Wednesday, April 13, 2011

Tasty!

There’s a saying: “It’s an acquired taste.” This is mostly used on bizarre food items, like pickled herring, blood sausage and Brussels sprouts.

Everyone “acquires” these tastes differently, some are duct tapped to a wall and force feed sauerkraut, some by necessity (tell me blood sausage wasn’t a necessity!) and some by choice.

As a child I was rather picky, not as picky as some *coughnickcough* but a rather ordinary purchase of my parents challenged my childish pride.
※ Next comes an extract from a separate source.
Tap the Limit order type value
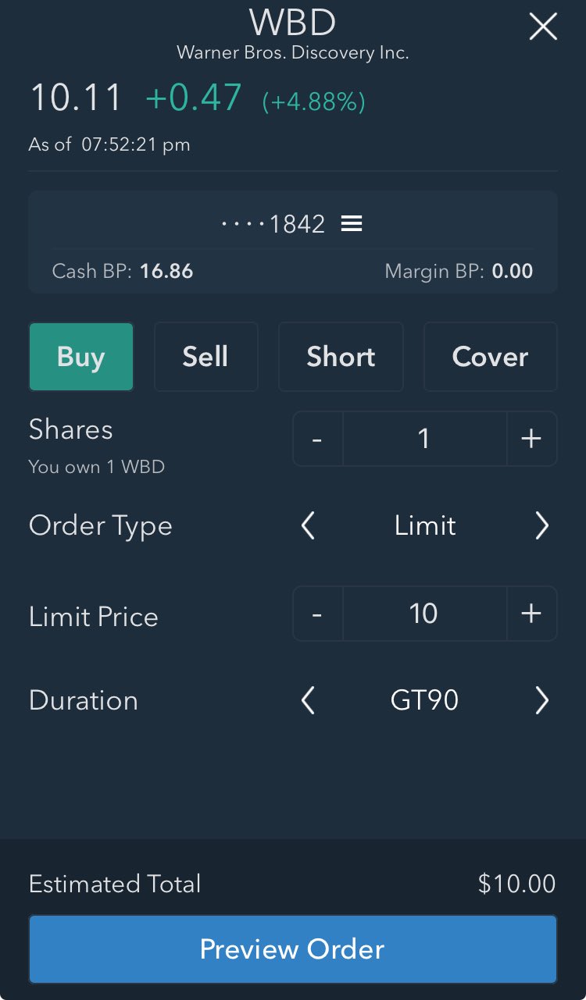The height and width of the screenshot is (1000, 586). 424,526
Every house has a junk drawer, I know you do! It has in its marvelous depths anything from quarters to bobby pins to the missing piece of several puzzles, and an earring always an earring. On one fateful day it had a bag of Cinnamon bears. Not just a little bag, but a bulk candy bag.

I had hit the jackpot.

I stuck the head of a little bear in my mouth, ready to party and then BAM! I was kicked in the senses by that tangy, bittery, sweet.. whateverness that is cinnamon. The point had come to spit it out or die. Since I’m writing this now lets say I spat it out.
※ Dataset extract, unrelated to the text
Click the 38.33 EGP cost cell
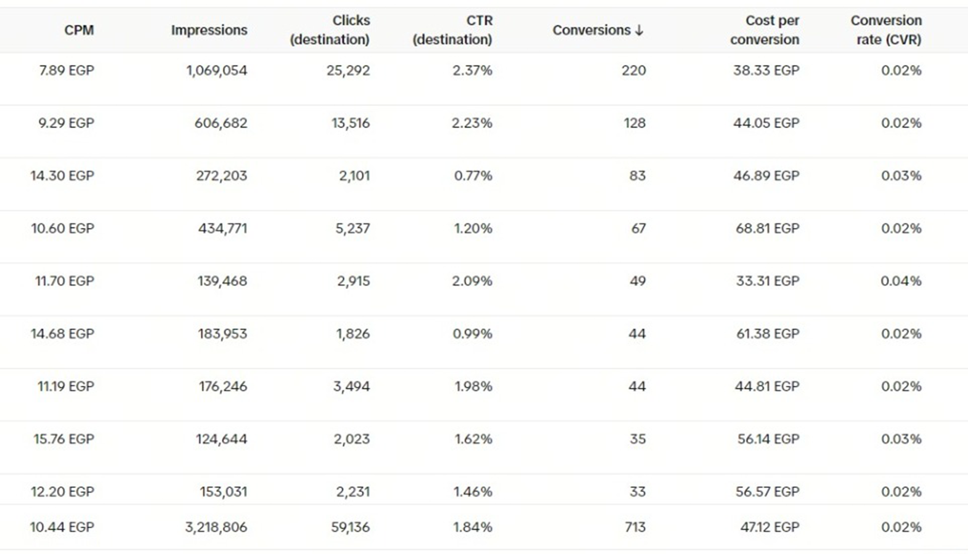Image resolution: width=968 pixels, height=554 pixels. point(766,70)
Now a normal child would have stayed away and eventually forgotten the bears, but I circled that drawer for a week. The quantity of the Cina-bears didn’t diminish much because my brother and sisters had passed the “if it tastes bad and you don’t like it don’t eat it” childhood lesson. I had not.

During that week I kept trying the bears, apparently under the impression that they had changed flavors, my parents had replaced it with good candy or would this time they would be better.

They never were.

Finally the bears were moved, I suspected my mother did this because the bag wasn’t empty, and thus filled the entire drawer so it was hard to find that all important puzzle piece. They were gone for about a month before I started craving them. I craved the bears like bears crave honey (theoretically).
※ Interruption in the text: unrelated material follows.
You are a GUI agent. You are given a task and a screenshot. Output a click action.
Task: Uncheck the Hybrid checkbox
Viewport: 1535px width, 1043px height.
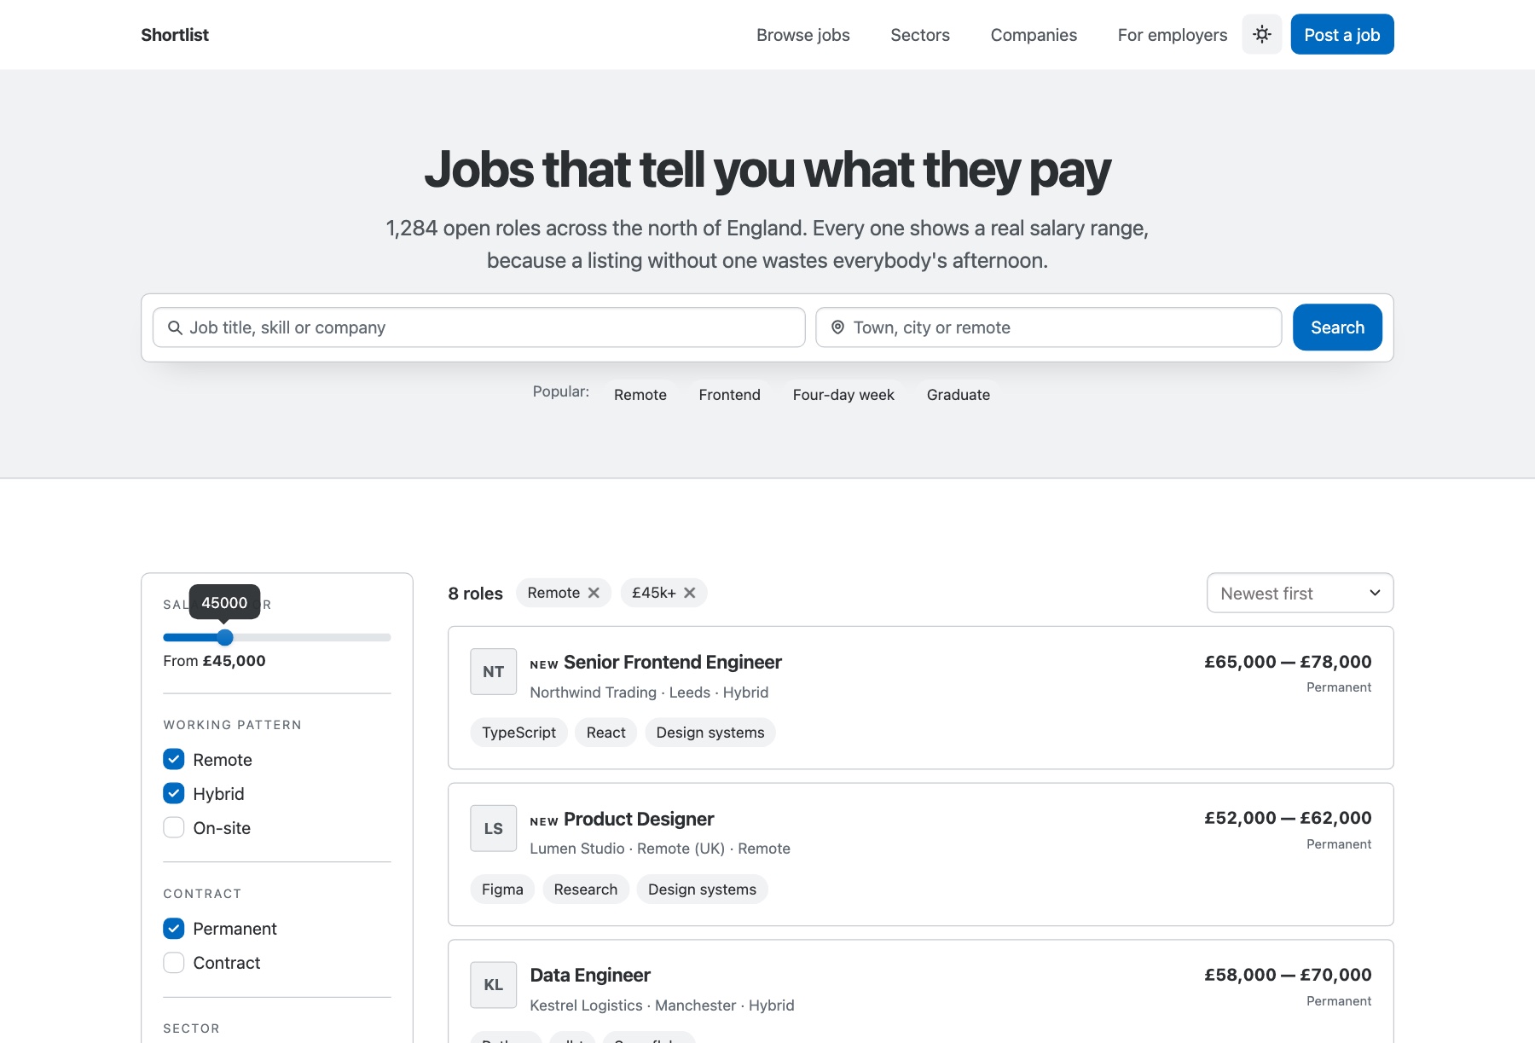[x=174, y=793]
I wanted to ask for more but I never learned what they were called because I was fairly certain I wasn’t supposed to eat them. Yes I realize they were put in the junk drawer, but if you think about it, that’s more like a good hiding place. I mean who puts candy in a junk drawer?

Eventually I asked my mom about the red teddy bears in the junk drawer. I think she thought I had gotten into the “pop medicine” (that’s another story) I never did find out what they were. Not until I stumbled on them years later covered in chocolate!!

As you can imagine I am a serious advocate for cinnamon now, I’ll have it on pretty much anything I can, much to Grants displeasure.

And just to stop the questions before they start: NO this will not work on fish, or blood sausage. At least not for me.


4 comments:

Eric and Jill said...

That's funny! I never was picky enough to learn not to like something. I think it came from Melissa being extra picky that I wanted to be the angel child who ate anything! Glad you got over the cinnamon hatred because I love cinnamon too!
But you have me curious, you say you put cinnamon on everything...just what is "everything?"

Anonymous said...

I don't know if Brussels Sprouts really qualify as a bizarre food. Not amongst the likes of Pickled Herring and Blood Sausage anyway. They're just like tiny cabbages.

Now maybe if you pickled them and cooked them in a big scab, then you're onto something bizarre!

I think Green Olives are pretty bizarre. Those are so nasty that they're strangely addictive. I could sit and eat a bottle of those in a few minutes, then tell you that I didn't enjoy eating them.

But I agree that some things you just can't acquire a taste for. I've tried fish many times to try different variations in preparation to see if maybe someone has figured out how to make it palatable, but each time just leaves me wishing I hadn't tried it again...

Anonymous said...

Oh, that previous comment was me.

-Jeff

The Gramber Bies said...

To Jillie: Well not EVERYTHING but whenever I cook something cinnamon is always on the top of the list of things I'd like to add. It smells sooo good, that sometimes I just open the bottle to smell it. All the scents around my house are cinamon-something something.

Jeffy: No.. Brussels Sprouts are nasty. As is cabbage. We're on the same page however with the fish, but unlike you I have not tried any fish just to see if this time I'll like it. It's the principle of the thing now.